Would you copy the lines below exactly and omit the images?

======== DATA FOR ANALYSIS ========

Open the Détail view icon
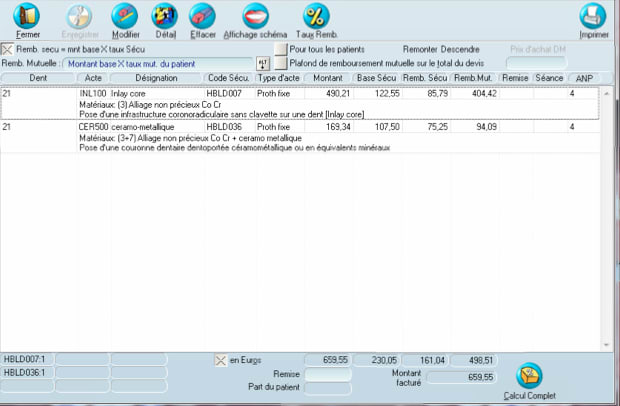The height and width of the screenshot is (406, 620). 165,17
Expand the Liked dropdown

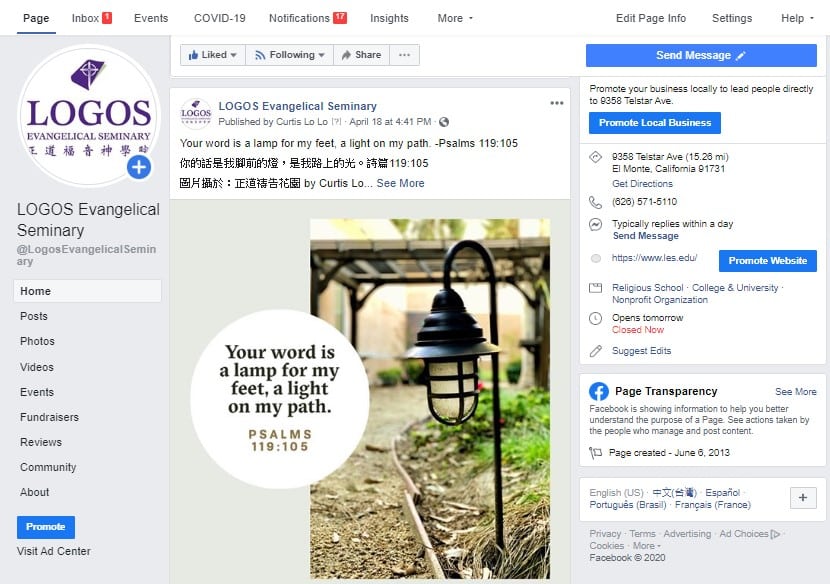[213, 55]
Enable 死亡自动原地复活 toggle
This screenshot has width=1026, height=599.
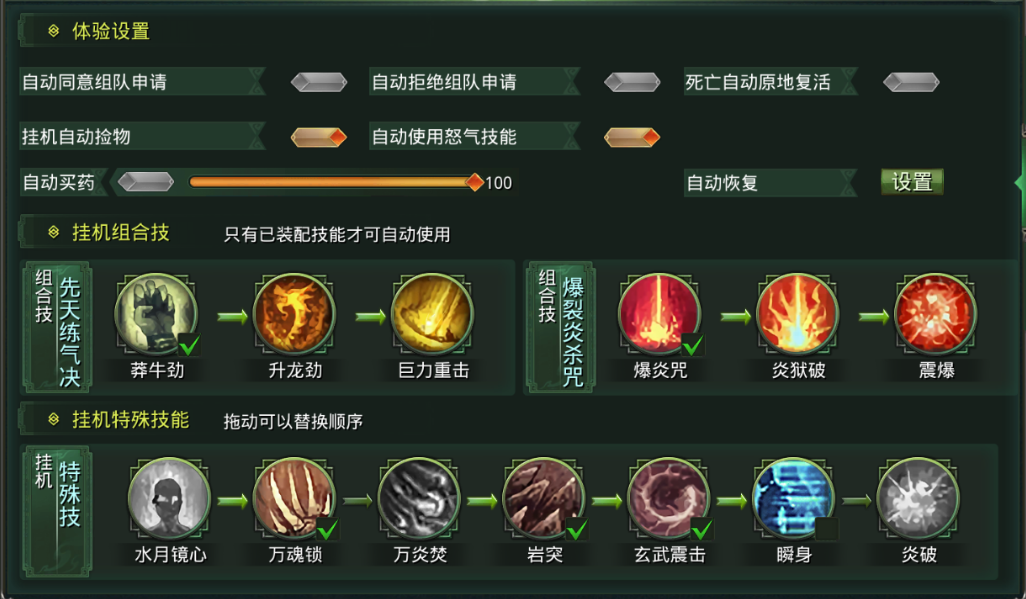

========

OUTPUT:
Open the Détail view icon
The height and width of the screenshot is (406, 620). 165,17
Expand the Liked dropdown

[213, 55]
Enable 死亡自动原地复活 toggle
This screenshot has width=1026, height=599.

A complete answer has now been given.